**Task requirements**
A – Quote from the geologic report excerpt the part that opens with the words containing "During fiscal year" and closes with "this urbanized area.".
B – According to the geologic report excerpt, how many Federal/State cooperative projects did COGEOMAP encompass in fiscal year 1987?
C – Please carry on writing the geologic report excerpt, not the listing, from the point where it stops.

**Document section**
# # # # # # #
The first borehole gravity measurements made on a coral atoll and the first successful application of a slimline borehole gravity tool from aboard ship. These measurements provided essential bulk density and porosity data for the computational modeling.

The multidisciplinary approach confirmed that the original excavational craters of KOA and OAK were transient features significantly smaller than originally thought and far more compatible with DOD predictions. Processes operating on a scale of hours to years greatly enlarged the size and modified the configuration of the initial craters in the water-saturated test beds. These processes included major failure of the sidewalls of the excavational crater, shock-induced liquefaction, consolidation, upward piping of material (partly from beds far below the excavational crater), and subsidence of the materials below and adjacent to the initial crater.

COGEOMAP, the Federal/State Cooperative Geologic Mapping program, is proving to be an effective program for providing geologic maps of high-priority areas in a timely manner that meet the varied needs of geologic map users. In its third year of activity in fiscal year 1987, COGEOMAP has grown to encompass 30 Federal/State cooperative projects (fig. 16). When the program began in fiscal year 1985, 18 State-proposed cooperative projects were accepted and funding was at the $1 million level. Congress increased funding to the $1.5 million level in fiscal year 1986 and fiscal year 1987.

During fiscal year 1987, major projects under the program included continuing work on new State geologic maps for Arizona, Hawaii, Montana, New Hampshire, New Jersey, New Mexico, Virginia, and Washington. Detailed mapping projects were carried out in Alabama, Alaska, Arkansas, Idaho, Illinois, Indiana, Maine, Minnesota, Missouri, Nebraska, Nevada, North Carolina, North Dakota, Oklahoma, Oregon, Rhode Island, Tennessee, Texas, Utah, Vermont, Wisconsin, and Wyoming to identify mineral, energy, and water resources and delineate geological hazards. Significant results from the overall program include • Discovery of new high-BTU coal seams and fluorspar exploration targets in Illinois. • Development of land-use plans for the southern coast of Maine that will protect ground water in this urbanized area.
# # # # # # #
**Data excerpt**
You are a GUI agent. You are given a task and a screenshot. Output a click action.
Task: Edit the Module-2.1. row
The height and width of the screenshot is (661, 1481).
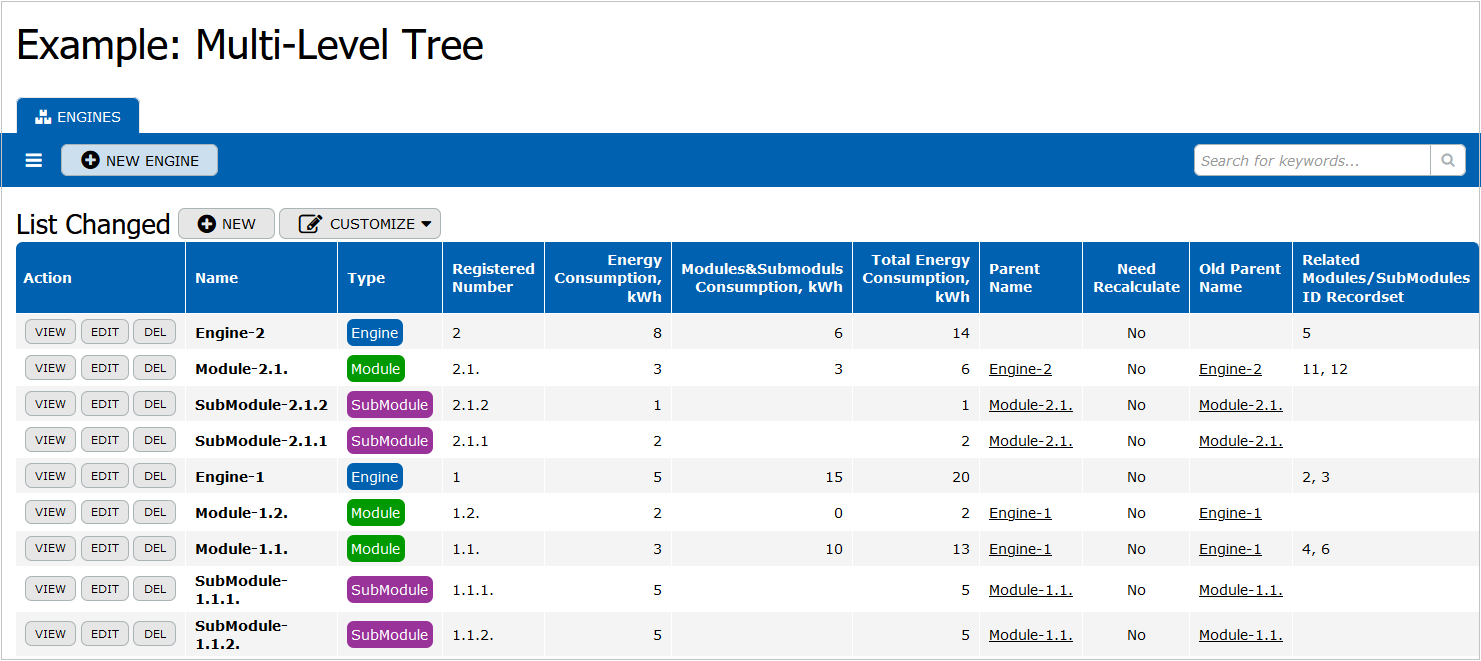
# # # # # # #
**Replies**
A –
During fiscal year 1987, major projects under the program included continuing work on new State geologic maps for Arizona, Hawaii, Montana, New Hampshire, New Jersey, New Mexico, Virginia, and Washington. Detailed mapping projects were carried out in Alabama, Alaska, Arkansas, Idaho, Illinois, Indiana, Maine, Minnesota, Missouri, Nebraska, Nevada, North Carolina, North Dakota, Oklahoma, Oregon, Rhode Island, Tennessee, Texas, Utah, Vermont, Wisconsin, and Wyoming to identify mineral, energy, and water resources and delineate geological hazards. Significant results from the overall program include • Discovery of new high-BTU coal seams and fluorspar exploration targets in Illinois. • Development of land-use plans for the southern coast of Maine that will protect ground water in this urbanized area.

B – 30

C –
• Completion of detailed geologic mapping of four mountain ranges in the Phoenix, Arizona, region, which has stimulated mineral exploration and aided in the planning for construction of a major earth-fill dam. • Stimulation of mineral exploration in the Wind River Mountains area of Wyoming and of petroleum exploration in the Ouachita Mountains of Oklahoma and Arkansas.

Beginning in fiscal year 1988, the COGEOMAP program becomes a major component of the new National Geologic Mapping (NGM) program, which will seek to accelerate geologic mapping to meet the continuing strong demand for modern geologic maps from the public and private sectors. Other major goals of the NGM program are • Identifying, on a province-by-province basis, critical earth-science data needs that require new or additional intermediate- to large-scale geologic mapping. • Establishing national geologic mapping priorities by province in order to focus future mapping on critical areas.

• Increasing the coverage of the United States by intermediate- and large-scale geologic maps in provinces or portions of provinces of highest national priority. • Coordinating and integrating subsurface studies, particularly geophysical, geochemical, and hydrologic investigations, with surface geologic mapping. • Preparing and maintaining a system for an annual nationwide inventory of current geologic mapping and published map coverage. • Encouraging greater production and public availability of geologic maps. • Cooperating with the State geological surveys and the National Academy of Sciences to set standards for future geologic maps. • Evaluating and implementing new technologies and methodologies for geologic map compilation.

Within the broad program goals of NGM, COGEOMAP will continue to link USGS geologists possessing regional experience and technical expertise with the staffs of State geological surveys who possess detailed local information.